Jorge Amado (1912-2001) fez das mulheres e dos homens, de diferentes gerações e de todo o mundo, a sua navegação de cabotagem. Ele mareava derrubando fronteiras políticas, culturais e sociais, sempre com terra à vista. O seu chão era do tamanho da extensão e das profundezas da Bahia natal. Do homem moldado pela miscigenação, por deuses viajados nos navios negreiros, cenários da escravatura do cacau, poéticas da resistência e do quotidiano, se fez literatura. Nela o Brasil se viu ao espelho. Nela cabem o imaginário e os olhares de geografias tão díspares.
Jornalista e historiadora, Joselia Aguiar fez também a sua cabotagem: sete anos de investigação, aportando perto ou longe, para contar as vidas que cabem na vida de Jorge Amado. Quase 700 páginas convocam putas, diplomatas e poetas populares, orixás e santos com pés de barro, políticos, intelectuais, amigos e facínoras de várias espécies (por vezes acumulando) e até a chuva de cravos que conquistou Zélia. Há Portugal dentro: proibições pidescas, amizades a cadeado e bacalhau pelo correio (só faltam as histórias do Natário, de Viana do Castelo, ou as que Mário Assis Ferreira poderia contar). Envolvidos em trabalho árduo, ideais, tertúlias e “preguiça baiana” desfilam Neruda, Saramago, regimes, encantamentos e desilusões resumidos em poucas palavras. “Socialismo sem democracia é ditadura e nenhuma presta, nem de direita nem de esquerda, é a mesma merda.” Palavras de Jorge, amado e ainda menorizado por académicos, sempre com o povo, mas nunca no meio do povo.

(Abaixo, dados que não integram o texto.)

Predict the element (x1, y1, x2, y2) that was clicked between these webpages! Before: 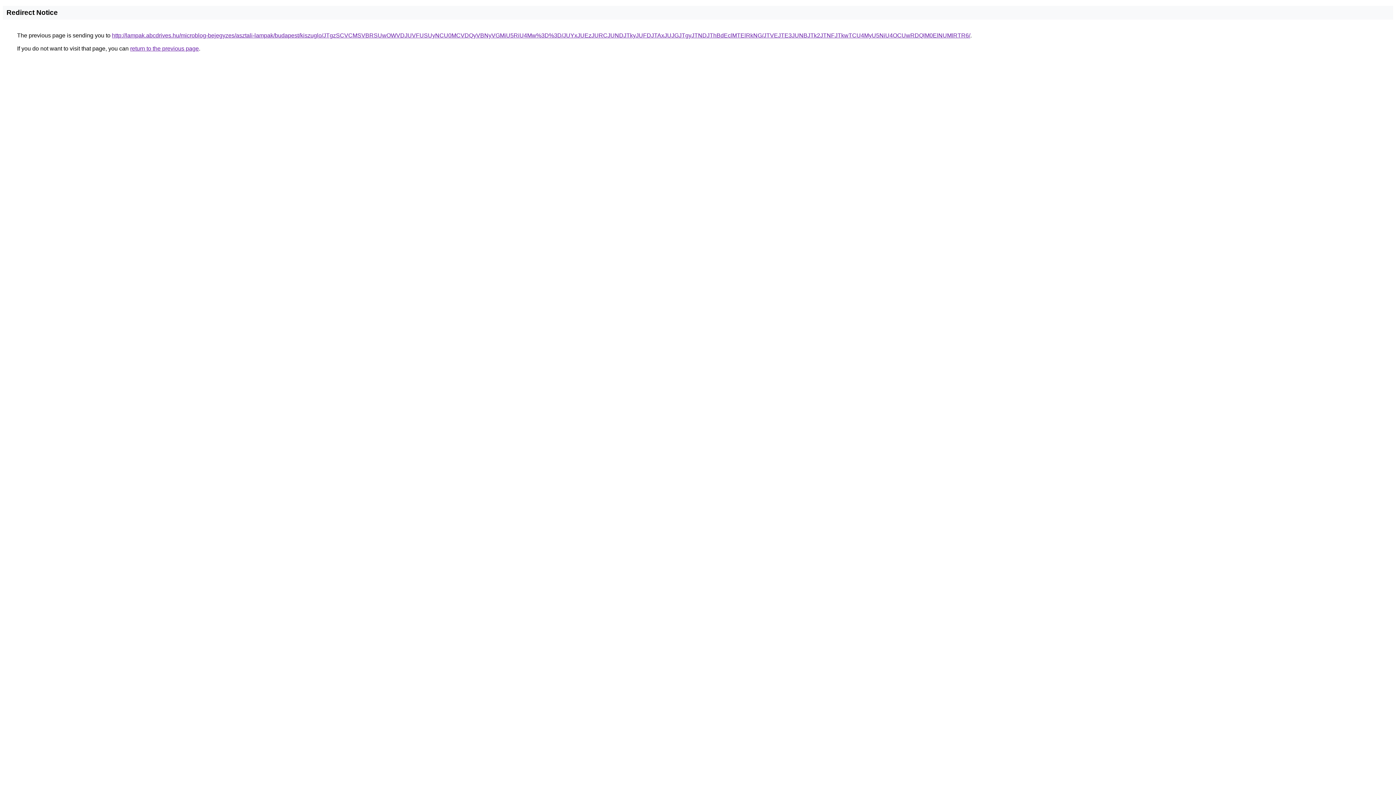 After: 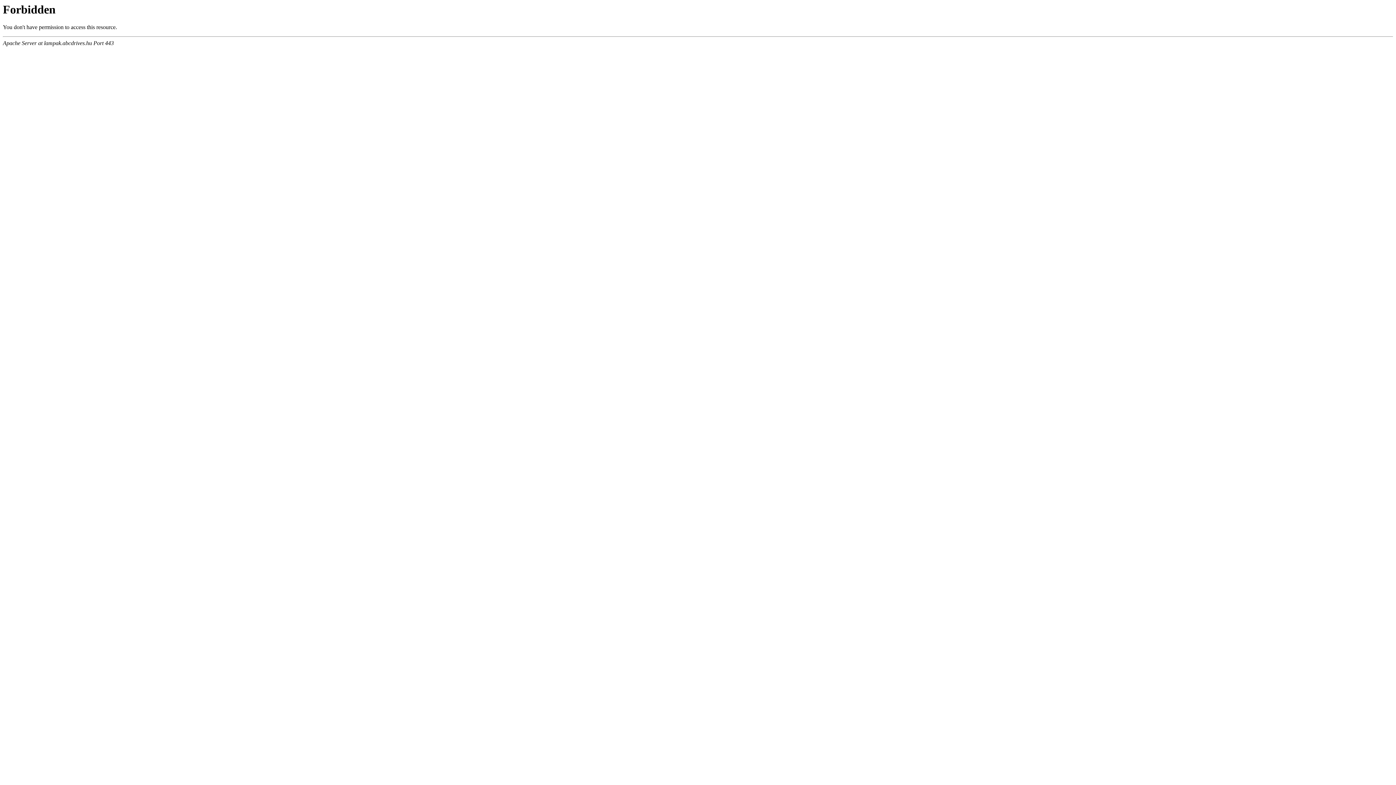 Action: bbox: (112, 32, 970, 38) label: http://lampak.abcdrives.hu/microblog-bejegyzes/asztali-lampak/budapest/kiszuglo/JTgzSCVCMSVBRSUwOWVDJUVFUSUyNCU0MCVDQyVBNyVGMiU5RiU4Mw%3D%3D/JUYxJUEzJURCJUNDJTkyJUFDJTAxJUJGJTgyJTNDJThBdEclMTElRkNG/JTVEJTE3JUNBJTk2JTNFJTkwTCU4MyU5NiU4OCUwRDQlM0ElNUMlRTR6/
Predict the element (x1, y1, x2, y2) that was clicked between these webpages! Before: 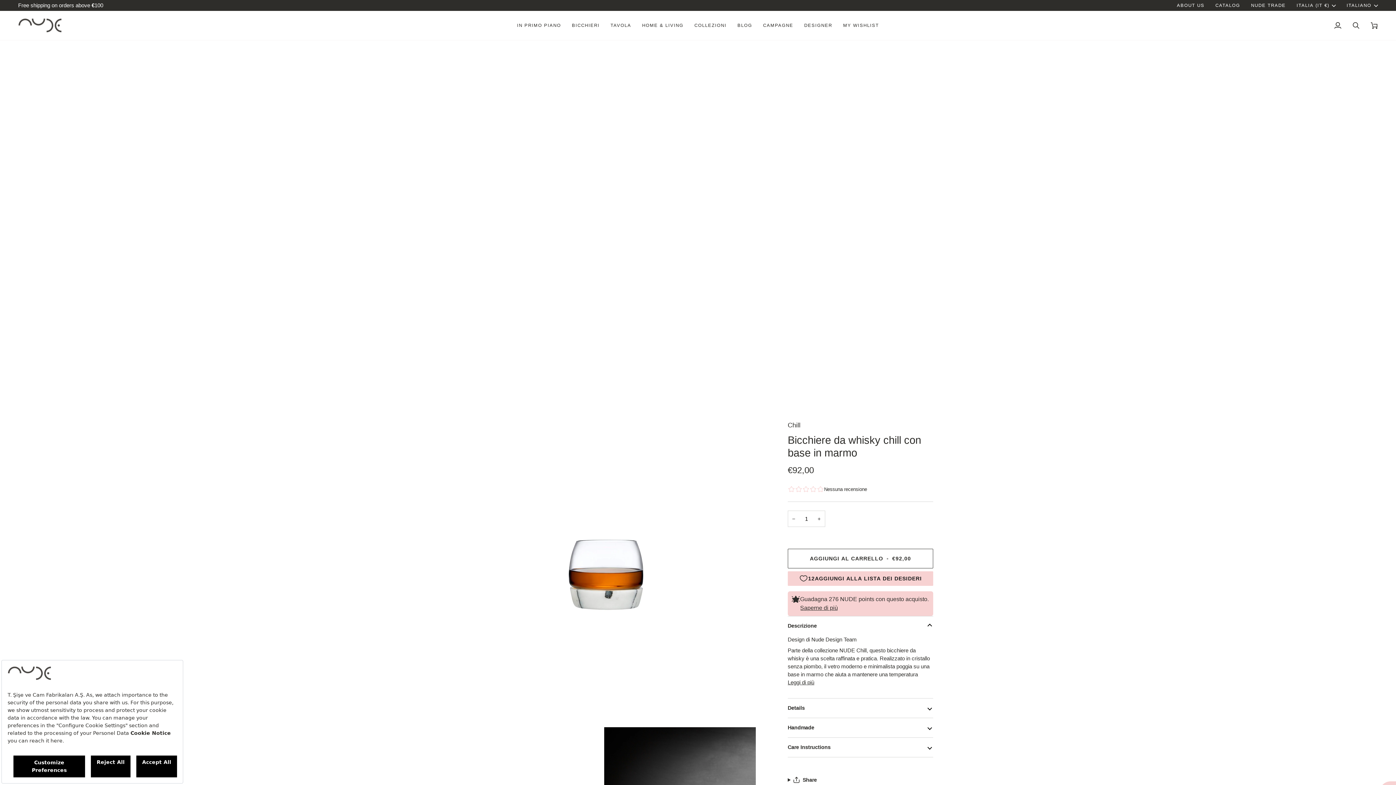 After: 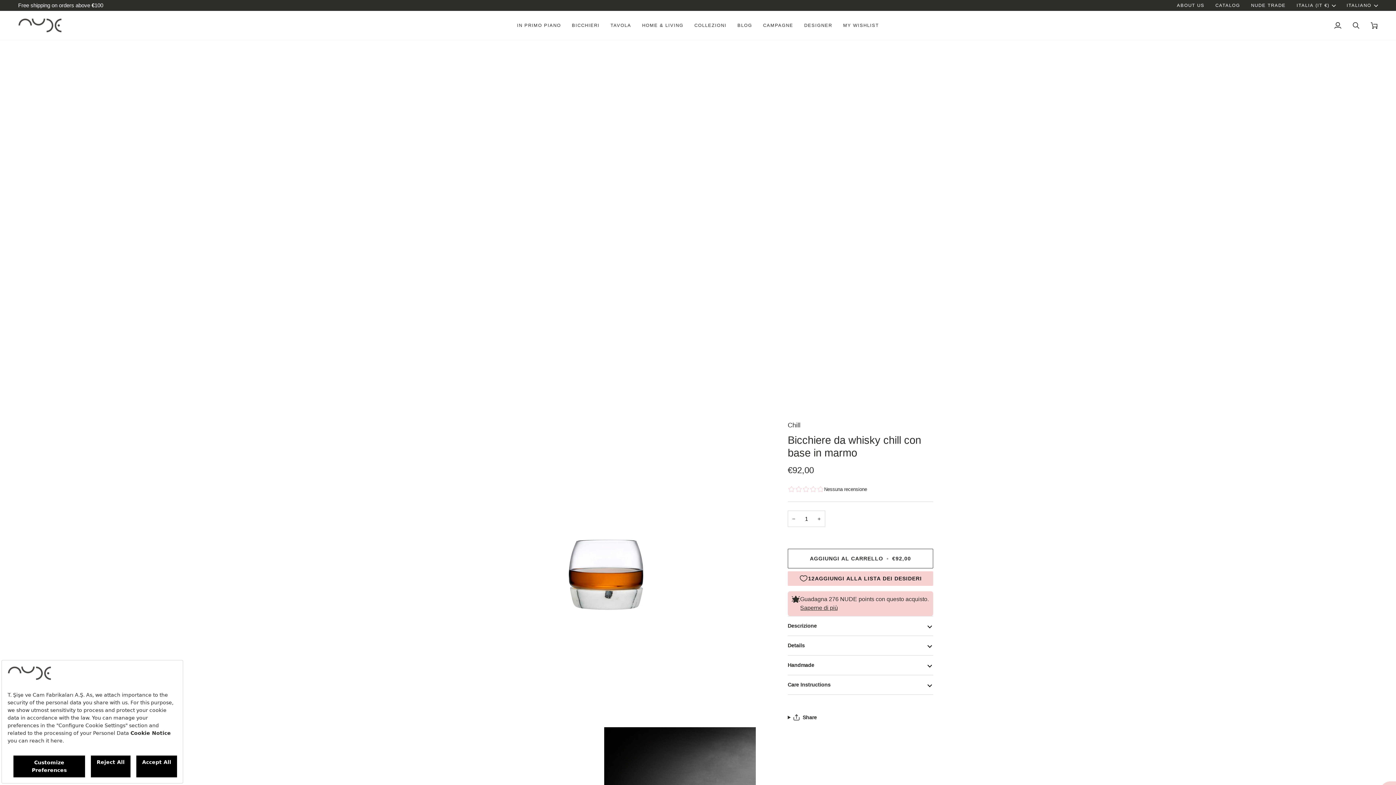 Action: bbox: (787, 616, 933, 635) label: Descrizione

No velório, 15 mil pessoas despediram-se do escritor que refletira parte da história dessas gentes em mais de 40 obras, 49 idiomas e 80 milhões de livros vendidos. Entre plantas na Casa do Rio Vermelho (Salvador) repousam as cinzas, mas sobram páginas inacabadas. Jorge Amado “é uma área de investigação interminável, que ainda deve ser explorada em muitos campos”, resumiu a autora desta biografia. Se há vidas que nunca se acabam, este livro é caminho.